The grid's breakthrough resolution could provide better guidance for planning and performing surgeries to remove brain tumors and treat drug-resistant epilepsy. It could improve neurosurgeons' ability to minimize damage to healthy brain tissue. During epilepsy surgery, it could improve the ability to precisely identify the regions of the brain where epileptic seizures originate for safe and effective treatment.
Dayeh also leads a multi-institution effort funded by the NIH to transform epilepsy monitoring with up to 30-day wireless implants. The commissioning of the facility will now enable the manufacture and assembly of the finalized devices to go through regulatory testing and the approval process, leading up to a small clinical trial in the next one to two years. The wireless devices will enable at-home monitoring, which will reduce the load for epilepsy monitoring units and democratize the access for this type of advanced monitoring. It will also permit monitoring of brain activity in natural environments with results that could shed light on human intelligence and adaptivity in the real world.
Also in 2024, Dayeh became part of a multidisciplinary team working to develop a wireless, multimodal electrode system to wire the optic nerve to the brain with high-end precision after an eye transplant to restore vision. The same GMP facility that manufactures brain-mapping grids will also build the intricate electrode systems needed for functional eye transplants under the ARPA-H Transplantation of Human Eye Allografts (THEA) program led by Stanford University.

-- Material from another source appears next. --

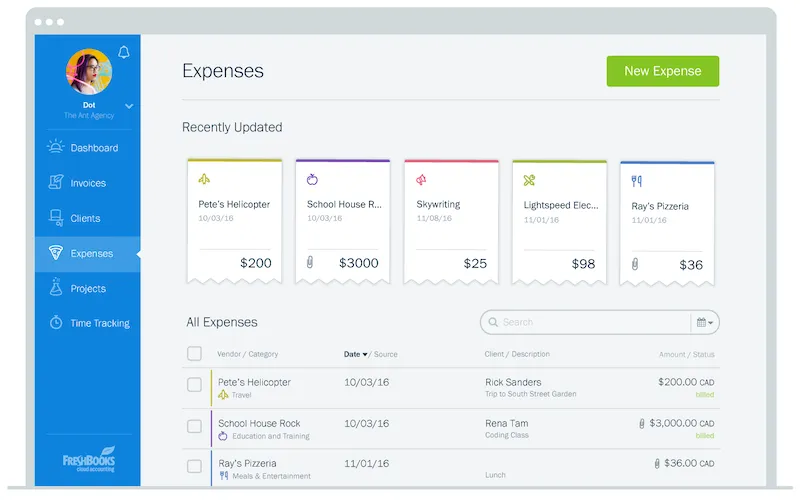Check the School House Rock expense row

194,426
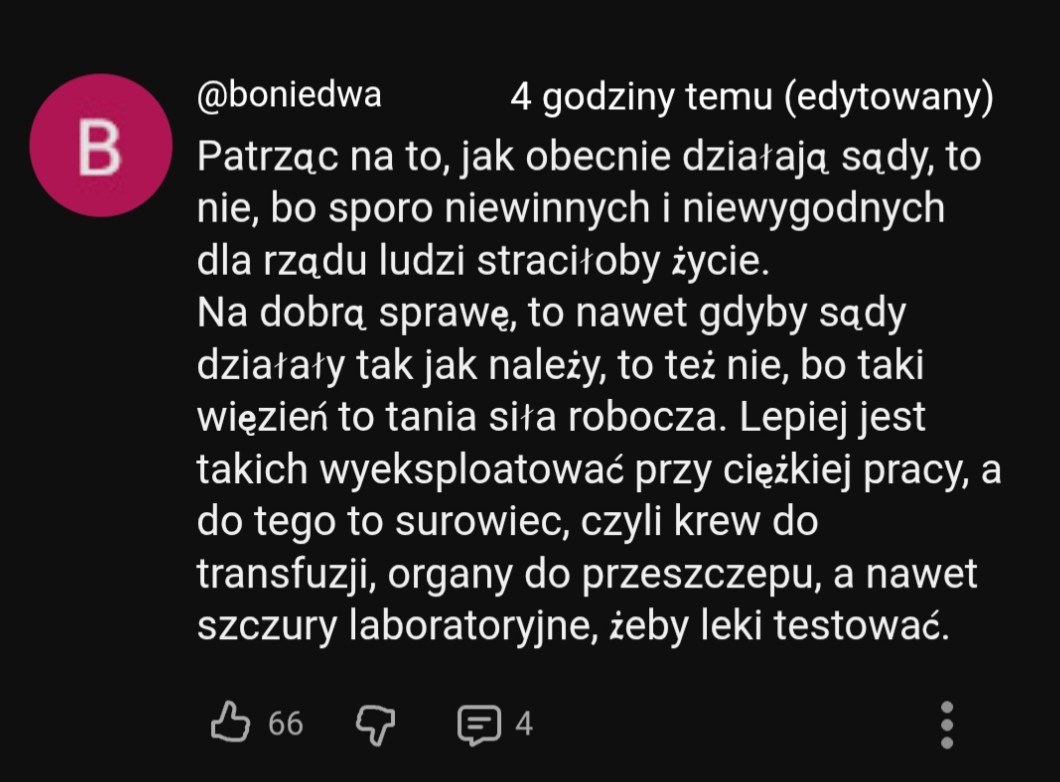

The biggest challenge the team faces is moving whole eye transplants from aesthetic to functional by figuring out how to regenerate the optic nerve, which connects the eye to the brain. Dayeh and colleagues aim to use a grid composed of stimulators and thousands of sensors to stimulate the optic nerve and assess functional recovery. The team has already implanted these devices in animals and is studying light encoding and transmission to the brain. In later phases, Dayeh's group will use human-grade, inflatable electrodes they developed to stimulate and help regenerate the optic nerve. The electrodes can generate electrical signals, which would help accelerate the regeneration of axons and direct their growth inside the optic nerve to re-establish connection between the transplanted nerve and the brain.
After enabling high-density brain mapping and epilepsy monitoring, the facility plans to increasingly focus on therapeutic devices such as devices that stimulate the spinal cord and brain to restore movement, ease chronic pain, and treat conditions like depression and Parkinson's disease. Dayeh's team has established safety limits for brain stimulation and will leverage this expertise to engineer devices that can modulate brain activity from the surface or deep inside the brain. Interest in neuromodulation in deep layers of the brain has been fueled by successful clinical trials and successes in the treatment of drug-resistant epilepsy, tremor, Parkinson's Disease, and more recently in pain, depression, obesity, obsessive compulsive disorders.
"We are truly at an inflection point at UC San Diego and in the United States for bringing precision to neuromodulation and neuro-restorative therapies," said Dayeh. "This GMP facility brings us much closer to turning these therapies into reality, and it was made possible by UC San Diego's leadership and by sustained support from the NIH BRAIN Initiative and ARPA-H."